Williamson v. Ball, 49 U.S. 566 (1850)

49 U.S. 566

Syllabus

The principles established in the case of Williamson and Wife v. Berry applied to this case also.

Under the acts of the Legislature of New York for the relief of Thomas B. Clarke, the chancellor had no authority to order that the trustee might make a conveyance of any part of the premises devised for a precedent debt due by the trustee to his grantee.

The deed executed by Clarke to Chrystie in this case was not made in the due execution of the power and authority to sell and convey, though approved by the master in conformity with the chancellor's order, it not having been within the chancellor's jurisdiction to order that the trustee might make a conveyance of the premises to a creditor in payment of the debt.

Although the defendant in this case may have paid to such a grantee a valuable consideration, yet he cannot be said to have acquired any title against the plaintiffs; inasmuch as Clarke had no lawful authority to convey to his grantee, that grantee had no right to convey to another.

This case was similar to the two preceding ones in all the leading facts. It will be perceived, however, that all the children of Thomas B. Clarke now united as plaintiffs.

Upon the trial in the court below, the will of Mary Clarke, the acts of the Legislature of the State of New York, the orders of the chancellor of that state, and other facts, were shown, as in the case of Williamson v. Berry.

It further appeared in evidence, that on 8 December, 1818, Mr. Clarke conveyed the lot in question, with other lots, to Albert Chrystie, reciting that

"the said Thomas B. Clarke is justly indebted to the said Albert Chrystie in the sum of $525, and is willing to convey in satisfaction of such debt the premises hereinafter mentioned and described,"

and declaring

Page 49 U. S. 567

"that the said Thomas B. Clarke, in consideration of the premises, and of $525 to him in hand paid," conveys &c.

This deed was approved by James A. Hamilton, master in chancery. There was also a quitclaim executed by him, he having acquired a title to Mr. Clarke's life estate, under a sale upon execution.

A conveyance from Mr. Chrystie to James Covell, from Covell to John R. Driver, and the will of Driver, were also shown.

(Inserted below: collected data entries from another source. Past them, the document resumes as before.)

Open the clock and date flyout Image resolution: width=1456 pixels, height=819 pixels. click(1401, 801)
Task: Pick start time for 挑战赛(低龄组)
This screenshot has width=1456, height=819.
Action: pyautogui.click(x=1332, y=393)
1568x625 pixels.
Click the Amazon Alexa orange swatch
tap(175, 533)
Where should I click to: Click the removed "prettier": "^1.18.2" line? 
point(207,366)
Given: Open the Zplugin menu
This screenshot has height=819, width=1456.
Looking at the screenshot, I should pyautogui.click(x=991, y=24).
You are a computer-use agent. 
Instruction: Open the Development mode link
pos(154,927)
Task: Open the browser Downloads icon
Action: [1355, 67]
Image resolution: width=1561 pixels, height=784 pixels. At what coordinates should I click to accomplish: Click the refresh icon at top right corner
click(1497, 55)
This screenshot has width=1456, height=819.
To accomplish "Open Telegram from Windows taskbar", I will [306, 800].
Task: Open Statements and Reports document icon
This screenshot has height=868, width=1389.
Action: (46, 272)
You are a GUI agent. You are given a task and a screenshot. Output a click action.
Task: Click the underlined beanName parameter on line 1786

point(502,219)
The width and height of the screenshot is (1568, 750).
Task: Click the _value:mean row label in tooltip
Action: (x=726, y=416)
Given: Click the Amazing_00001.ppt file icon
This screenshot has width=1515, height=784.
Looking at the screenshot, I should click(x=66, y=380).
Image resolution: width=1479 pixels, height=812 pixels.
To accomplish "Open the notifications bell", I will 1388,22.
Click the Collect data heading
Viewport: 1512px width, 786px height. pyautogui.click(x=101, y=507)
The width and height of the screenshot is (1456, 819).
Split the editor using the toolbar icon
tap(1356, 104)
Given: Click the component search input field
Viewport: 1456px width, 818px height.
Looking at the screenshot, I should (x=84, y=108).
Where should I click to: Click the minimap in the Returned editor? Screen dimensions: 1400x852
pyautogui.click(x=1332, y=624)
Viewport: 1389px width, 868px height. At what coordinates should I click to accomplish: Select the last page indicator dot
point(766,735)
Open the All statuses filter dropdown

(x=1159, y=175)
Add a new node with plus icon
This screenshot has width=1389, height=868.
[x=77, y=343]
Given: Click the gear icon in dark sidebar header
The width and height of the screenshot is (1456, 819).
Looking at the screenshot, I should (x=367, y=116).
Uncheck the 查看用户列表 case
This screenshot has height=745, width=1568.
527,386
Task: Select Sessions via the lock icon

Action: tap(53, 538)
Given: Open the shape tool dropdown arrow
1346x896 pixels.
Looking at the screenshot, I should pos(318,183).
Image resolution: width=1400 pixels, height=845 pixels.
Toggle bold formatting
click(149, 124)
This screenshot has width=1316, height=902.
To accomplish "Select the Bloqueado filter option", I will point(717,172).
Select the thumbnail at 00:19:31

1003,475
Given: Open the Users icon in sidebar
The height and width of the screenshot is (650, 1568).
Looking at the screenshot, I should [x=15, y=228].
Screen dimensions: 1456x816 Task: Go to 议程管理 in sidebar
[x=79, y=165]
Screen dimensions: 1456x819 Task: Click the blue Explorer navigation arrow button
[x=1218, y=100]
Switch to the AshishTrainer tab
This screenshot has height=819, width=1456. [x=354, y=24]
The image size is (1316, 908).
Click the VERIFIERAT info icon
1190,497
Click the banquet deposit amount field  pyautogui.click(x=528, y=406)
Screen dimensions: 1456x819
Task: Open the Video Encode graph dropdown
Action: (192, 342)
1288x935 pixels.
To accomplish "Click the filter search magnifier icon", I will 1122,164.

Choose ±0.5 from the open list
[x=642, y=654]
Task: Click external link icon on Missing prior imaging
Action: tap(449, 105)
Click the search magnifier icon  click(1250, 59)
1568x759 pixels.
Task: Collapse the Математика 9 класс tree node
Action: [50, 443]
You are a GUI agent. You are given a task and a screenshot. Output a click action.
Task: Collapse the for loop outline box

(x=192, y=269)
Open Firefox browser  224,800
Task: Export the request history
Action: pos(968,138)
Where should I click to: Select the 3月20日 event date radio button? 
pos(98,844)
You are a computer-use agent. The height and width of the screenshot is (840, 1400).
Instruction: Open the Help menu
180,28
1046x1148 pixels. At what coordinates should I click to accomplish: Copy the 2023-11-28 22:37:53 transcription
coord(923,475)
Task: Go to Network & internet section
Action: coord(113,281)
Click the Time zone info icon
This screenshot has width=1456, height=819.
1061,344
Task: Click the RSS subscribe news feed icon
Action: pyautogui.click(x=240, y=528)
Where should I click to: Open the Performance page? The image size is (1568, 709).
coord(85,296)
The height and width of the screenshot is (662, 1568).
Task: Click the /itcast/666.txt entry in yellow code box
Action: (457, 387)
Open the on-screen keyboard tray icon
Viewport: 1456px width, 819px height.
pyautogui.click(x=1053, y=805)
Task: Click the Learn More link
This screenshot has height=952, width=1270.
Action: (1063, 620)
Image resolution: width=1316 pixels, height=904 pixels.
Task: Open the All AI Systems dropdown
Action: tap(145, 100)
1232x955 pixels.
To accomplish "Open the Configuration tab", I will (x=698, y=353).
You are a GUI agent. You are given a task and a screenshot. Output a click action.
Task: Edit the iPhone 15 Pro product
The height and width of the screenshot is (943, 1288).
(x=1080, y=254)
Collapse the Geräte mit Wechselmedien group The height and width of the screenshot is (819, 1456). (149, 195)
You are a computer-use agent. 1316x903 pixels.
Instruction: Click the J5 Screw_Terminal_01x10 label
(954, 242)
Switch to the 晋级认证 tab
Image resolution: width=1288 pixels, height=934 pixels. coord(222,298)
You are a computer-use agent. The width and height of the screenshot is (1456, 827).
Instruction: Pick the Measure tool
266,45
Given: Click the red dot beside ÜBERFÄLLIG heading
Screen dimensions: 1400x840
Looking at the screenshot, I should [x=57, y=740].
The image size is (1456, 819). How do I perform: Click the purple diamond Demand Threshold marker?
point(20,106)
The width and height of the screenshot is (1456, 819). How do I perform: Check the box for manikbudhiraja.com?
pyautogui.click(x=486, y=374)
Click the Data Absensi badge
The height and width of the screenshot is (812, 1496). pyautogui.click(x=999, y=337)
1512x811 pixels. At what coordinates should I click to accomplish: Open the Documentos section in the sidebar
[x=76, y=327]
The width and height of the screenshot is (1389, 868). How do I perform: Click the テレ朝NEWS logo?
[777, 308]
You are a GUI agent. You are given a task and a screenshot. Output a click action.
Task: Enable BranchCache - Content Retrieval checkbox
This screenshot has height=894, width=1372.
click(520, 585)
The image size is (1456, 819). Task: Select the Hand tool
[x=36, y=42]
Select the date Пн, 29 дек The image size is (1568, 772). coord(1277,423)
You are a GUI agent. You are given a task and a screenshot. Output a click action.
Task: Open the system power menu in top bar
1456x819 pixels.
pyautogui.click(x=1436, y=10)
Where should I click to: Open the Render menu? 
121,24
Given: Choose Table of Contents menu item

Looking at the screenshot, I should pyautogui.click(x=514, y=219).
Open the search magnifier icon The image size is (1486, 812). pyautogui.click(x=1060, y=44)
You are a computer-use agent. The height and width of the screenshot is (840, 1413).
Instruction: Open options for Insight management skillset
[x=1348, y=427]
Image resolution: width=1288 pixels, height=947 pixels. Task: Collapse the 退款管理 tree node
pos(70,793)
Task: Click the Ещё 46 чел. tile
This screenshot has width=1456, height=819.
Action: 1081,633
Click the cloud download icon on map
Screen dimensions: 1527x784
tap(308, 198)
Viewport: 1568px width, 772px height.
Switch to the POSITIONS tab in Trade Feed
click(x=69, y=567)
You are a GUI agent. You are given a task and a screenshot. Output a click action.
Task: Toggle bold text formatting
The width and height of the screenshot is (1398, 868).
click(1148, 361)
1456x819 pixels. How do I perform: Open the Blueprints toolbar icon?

A verdict was taken for the plaintiffs, subject to the opinion of the court, upon a case. On the argument, the judges ruled as stated in Williamson v. Berry, and were divided in opinion upon the following points:

1. Whether the authority given by the said acts of the legislature to the trustee, to sell the estate, was a special power, to be strictly pursued, or whether he acquired the absolute power of alienation, subject only to review and account in equity.

2. Whether the orders set forth in the case, made by the chancellor in this behalf, were authorized by, and in conformity to, the said several acts of the legislature, and are to be regarded as the acts of the court of chancery empowered to proceed as such, or the doings of an officer, acting under a special authority.

3. Whether the chancellor had competent authority, under the said acts, to order or allow a conveyance of the premises by the trustee, in payment or satisfaction of a precedent debt owing by the trustee to the grantee.

4. Whether the deed executed by Thomas B. Clarke to Albert Chrystie, stated in the case, was in due execution of the power and authority of said trustee.

5. Whether the defendant, deriving title by purchase, bona fide and for a valuable consideration from such grantee has a valid title against the plaintiffs.

It was argued in conjunction with the case of Williamson v. Berry, as was stated in the report of that case.